Exercise details: Convert the lines from the start of the rows through the line containing "Y axis is located at coordinates (18, 143)." into a Markdown table with the columns Line No. and Text, skipping any blank lines.

Recorded information:
......

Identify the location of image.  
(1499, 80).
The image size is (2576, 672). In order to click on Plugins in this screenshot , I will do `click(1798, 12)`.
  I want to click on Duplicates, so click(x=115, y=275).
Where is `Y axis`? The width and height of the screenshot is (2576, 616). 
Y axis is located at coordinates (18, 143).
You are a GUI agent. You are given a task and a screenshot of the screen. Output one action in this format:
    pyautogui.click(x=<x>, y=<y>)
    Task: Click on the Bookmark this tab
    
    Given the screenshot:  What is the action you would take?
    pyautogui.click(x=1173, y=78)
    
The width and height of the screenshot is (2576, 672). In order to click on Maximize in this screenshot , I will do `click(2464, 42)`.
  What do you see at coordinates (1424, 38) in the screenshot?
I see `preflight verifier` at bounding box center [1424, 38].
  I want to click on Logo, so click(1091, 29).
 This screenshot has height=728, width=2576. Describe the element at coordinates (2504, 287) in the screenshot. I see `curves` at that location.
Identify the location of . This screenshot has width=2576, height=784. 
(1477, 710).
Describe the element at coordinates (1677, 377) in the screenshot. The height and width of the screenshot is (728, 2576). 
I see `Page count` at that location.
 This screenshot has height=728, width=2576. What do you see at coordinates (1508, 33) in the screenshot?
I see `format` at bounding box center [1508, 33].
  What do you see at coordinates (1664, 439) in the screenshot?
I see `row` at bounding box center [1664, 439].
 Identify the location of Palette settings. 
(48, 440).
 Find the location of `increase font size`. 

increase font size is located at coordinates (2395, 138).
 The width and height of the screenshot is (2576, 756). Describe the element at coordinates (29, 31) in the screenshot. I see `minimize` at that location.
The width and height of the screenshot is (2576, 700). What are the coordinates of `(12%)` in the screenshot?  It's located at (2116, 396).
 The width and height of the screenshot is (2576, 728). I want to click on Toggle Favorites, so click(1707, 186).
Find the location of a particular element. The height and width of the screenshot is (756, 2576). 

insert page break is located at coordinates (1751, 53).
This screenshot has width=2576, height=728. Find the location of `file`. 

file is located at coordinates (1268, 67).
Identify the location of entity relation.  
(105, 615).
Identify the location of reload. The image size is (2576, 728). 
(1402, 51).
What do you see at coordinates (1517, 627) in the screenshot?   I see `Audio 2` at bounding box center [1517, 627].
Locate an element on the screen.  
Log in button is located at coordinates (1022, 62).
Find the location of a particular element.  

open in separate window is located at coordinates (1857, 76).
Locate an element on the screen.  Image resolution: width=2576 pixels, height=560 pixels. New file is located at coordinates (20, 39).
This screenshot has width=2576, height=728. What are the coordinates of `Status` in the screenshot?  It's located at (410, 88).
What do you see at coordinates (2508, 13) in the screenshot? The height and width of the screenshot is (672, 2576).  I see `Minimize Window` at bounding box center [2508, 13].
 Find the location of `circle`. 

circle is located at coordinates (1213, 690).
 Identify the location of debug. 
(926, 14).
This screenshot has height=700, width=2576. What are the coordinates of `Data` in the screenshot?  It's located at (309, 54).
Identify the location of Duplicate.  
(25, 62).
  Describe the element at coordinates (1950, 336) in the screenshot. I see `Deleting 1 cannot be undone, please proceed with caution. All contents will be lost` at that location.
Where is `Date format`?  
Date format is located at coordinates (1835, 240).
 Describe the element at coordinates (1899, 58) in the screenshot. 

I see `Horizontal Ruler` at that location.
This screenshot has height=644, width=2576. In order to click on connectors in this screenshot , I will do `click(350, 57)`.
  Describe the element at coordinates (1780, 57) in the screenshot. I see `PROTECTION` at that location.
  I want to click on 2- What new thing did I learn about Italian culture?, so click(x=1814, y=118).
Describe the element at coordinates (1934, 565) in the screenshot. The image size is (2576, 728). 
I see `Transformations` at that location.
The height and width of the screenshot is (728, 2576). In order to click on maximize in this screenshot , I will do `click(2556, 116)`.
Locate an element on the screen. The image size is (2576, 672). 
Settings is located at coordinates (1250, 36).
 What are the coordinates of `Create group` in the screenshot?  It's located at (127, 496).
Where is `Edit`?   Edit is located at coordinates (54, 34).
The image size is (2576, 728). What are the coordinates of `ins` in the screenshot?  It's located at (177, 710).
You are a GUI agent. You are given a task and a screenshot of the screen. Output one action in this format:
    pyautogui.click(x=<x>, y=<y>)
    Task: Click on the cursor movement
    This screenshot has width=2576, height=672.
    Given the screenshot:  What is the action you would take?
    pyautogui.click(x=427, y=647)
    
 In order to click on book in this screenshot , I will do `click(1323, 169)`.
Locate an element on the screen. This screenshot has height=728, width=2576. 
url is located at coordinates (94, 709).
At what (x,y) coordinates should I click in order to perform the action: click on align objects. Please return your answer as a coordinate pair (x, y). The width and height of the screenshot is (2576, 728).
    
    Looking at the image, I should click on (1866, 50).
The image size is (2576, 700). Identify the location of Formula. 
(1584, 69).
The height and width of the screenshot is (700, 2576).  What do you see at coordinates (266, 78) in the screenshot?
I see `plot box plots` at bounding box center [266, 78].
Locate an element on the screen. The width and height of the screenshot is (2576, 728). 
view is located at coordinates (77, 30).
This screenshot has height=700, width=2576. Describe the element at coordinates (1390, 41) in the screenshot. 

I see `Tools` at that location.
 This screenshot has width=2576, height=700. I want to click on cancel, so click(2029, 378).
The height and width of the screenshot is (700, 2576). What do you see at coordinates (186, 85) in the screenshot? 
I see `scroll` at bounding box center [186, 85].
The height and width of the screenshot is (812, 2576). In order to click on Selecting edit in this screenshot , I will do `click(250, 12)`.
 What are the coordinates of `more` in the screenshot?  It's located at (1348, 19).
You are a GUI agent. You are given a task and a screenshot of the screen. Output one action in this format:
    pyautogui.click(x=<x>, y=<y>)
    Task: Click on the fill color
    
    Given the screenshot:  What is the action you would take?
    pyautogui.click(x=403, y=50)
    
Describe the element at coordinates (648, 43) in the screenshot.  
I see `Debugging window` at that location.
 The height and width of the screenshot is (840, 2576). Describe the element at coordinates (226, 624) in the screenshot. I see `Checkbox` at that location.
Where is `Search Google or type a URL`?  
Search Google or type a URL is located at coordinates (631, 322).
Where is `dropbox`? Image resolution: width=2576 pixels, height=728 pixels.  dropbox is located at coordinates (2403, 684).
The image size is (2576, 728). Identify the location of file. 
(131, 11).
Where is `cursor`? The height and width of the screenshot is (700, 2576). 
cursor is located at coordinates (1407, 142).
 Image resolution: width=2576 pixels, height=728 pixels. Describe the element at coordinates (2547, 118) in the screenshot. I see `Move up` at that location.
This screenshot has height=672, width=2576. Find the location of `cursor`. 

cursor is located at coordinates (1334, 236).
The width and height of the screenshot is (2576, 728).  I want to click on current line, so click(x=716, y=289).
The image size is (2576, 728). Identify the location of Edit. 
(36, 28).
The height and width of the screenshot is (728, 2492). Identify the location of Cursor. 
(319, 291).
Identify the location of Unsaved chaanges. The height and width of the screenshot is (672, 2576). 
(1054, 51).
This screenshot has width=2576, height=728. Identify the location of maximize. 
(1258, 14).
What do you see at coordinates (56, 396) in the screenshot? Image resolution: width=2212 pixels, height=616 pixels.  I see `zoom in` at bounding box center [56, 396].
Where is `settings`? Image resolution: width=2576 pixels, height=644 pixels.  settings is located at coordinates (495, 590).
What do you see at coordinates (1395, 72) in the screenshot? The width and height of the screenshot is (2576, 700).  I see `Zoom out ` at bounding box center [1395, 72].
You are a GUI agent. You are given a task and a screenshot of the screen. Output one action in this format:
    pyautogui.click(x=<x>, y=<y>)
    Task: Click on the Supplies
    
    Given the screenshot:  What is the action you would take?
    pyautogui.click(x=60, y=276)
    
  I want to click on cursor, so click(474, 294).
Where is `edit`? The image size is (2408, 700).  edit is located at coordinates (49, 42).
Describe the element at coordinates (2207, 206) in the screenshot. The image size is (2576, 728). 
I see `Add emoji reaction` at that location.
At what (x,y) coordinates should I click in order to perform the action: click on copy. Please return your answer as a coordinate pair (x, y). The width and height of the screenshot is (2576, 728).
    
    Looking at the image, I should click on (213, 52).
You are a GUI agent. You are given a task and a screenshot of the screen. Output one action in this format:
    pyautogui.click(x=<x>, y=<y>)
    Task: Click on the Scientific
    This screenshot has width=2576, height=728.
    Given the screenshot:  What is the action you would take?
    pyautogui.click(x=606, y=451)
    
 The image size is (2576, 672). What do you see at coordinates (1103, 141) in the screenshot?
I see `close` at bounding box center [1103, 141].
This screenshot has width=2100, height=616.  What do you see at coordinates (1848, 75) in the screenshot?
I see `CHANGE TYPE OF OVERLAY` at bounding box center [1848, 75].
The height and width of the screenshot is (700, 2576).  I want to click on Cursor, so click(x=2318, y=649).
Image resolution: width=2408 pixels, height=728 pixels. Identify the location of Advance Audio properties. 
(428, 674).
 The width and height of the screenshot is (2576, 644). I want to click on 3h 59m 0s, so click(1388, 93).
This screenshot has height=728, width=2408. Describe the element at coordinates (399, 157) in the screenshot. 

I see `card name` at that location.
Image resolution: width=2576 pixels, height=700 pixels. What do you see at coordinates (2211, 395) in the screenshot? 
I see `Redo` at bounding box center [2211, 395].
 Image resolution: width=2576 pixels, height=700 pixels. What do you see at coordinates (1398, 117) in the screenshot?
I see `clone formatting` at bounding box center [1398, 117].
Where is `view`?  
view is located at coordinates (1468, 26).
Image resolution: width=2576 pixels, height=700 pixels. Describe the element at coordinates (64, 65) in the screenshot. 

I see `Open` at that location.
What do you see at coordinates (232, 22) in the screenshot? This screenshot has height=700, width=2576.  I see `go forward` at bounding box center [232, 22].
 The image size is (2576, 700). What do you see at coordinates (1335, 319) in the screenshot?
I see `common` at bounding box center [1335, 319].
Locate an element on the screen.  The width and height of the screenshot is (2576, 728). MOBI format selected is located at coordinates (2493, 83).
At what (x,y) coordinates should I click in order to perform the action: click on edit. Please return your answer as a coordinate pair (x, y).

......

Exercise solution:
| Line No. | Text |
|---|---|
| 1 | Identify the location of image.   |
| 2 | (1499, 80). |
| 3 | The image size is (2576, 672). In order to click on Plugins in this screenshot , I will do `click(1798, 12)`. |
| 4 |   I want to click on Duplicates, so click(x=115, y=275). |
| 5 | Where is `Y axis`? The width and height of the screenshot is (2576, 616).  |
| 6 | Y axis is located at coordinates (18, 143). |